#### [Your objective]
Return the entries that follow exactly, with no images.

[Collected data]
################

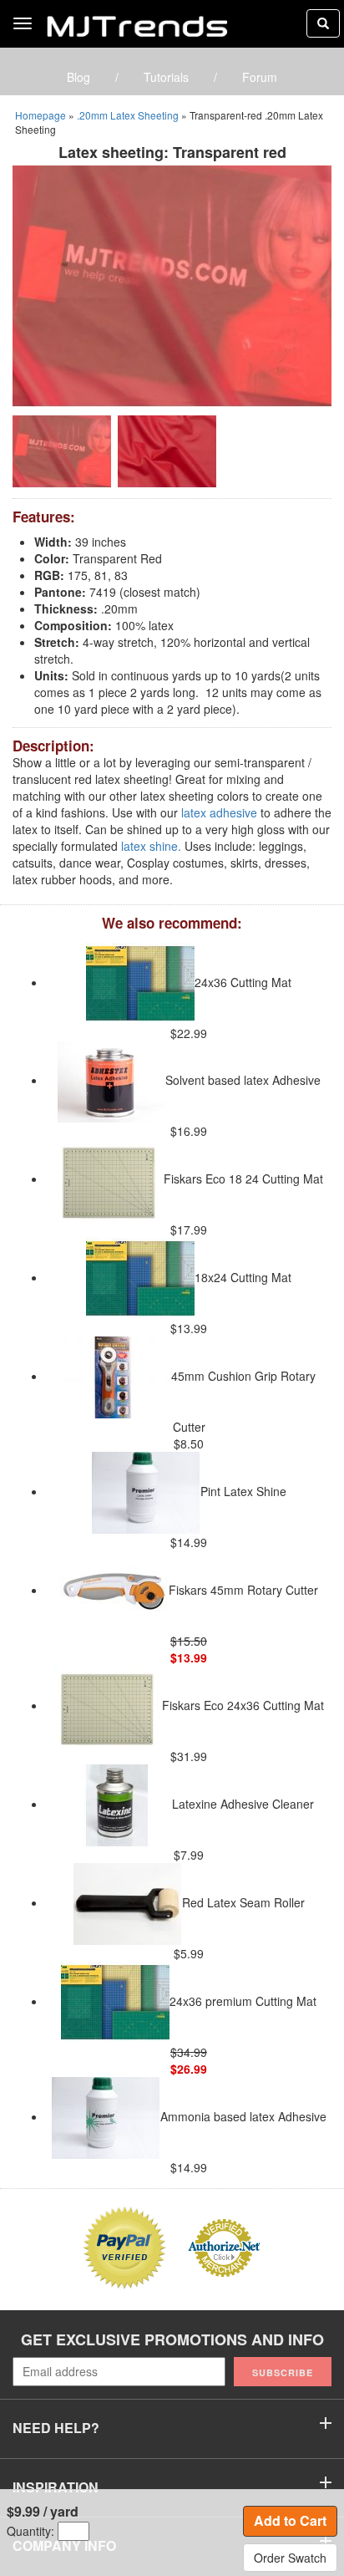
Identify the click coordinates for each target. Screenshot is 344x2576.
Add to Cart (290, 2520)
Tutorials (166, 77)
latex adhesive (219, 812)
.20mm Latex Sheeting (128, 115)
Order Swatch (290, 2557)
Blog (78, 77)
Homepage (40, 115)
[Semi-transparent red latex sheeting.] (172, 284)
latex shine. (151, 845)
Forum (259, 77)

################

#### [Answer below]
Identify the click coordinates for each target. Screenshot is 344x2576.
Add to Cart (290, 2520)
Tutorials (166, 77)
latex adhesive (219, 812)
.20mm Latex Sheeting (128, 115)
Order Swatch (290, 2557)
Blog (78, 77)
Homepage (40, 115)
[Semi-transparent red latex sheeting.] (172, 284)
latex shine. (151, 845)
Forum (259, 77)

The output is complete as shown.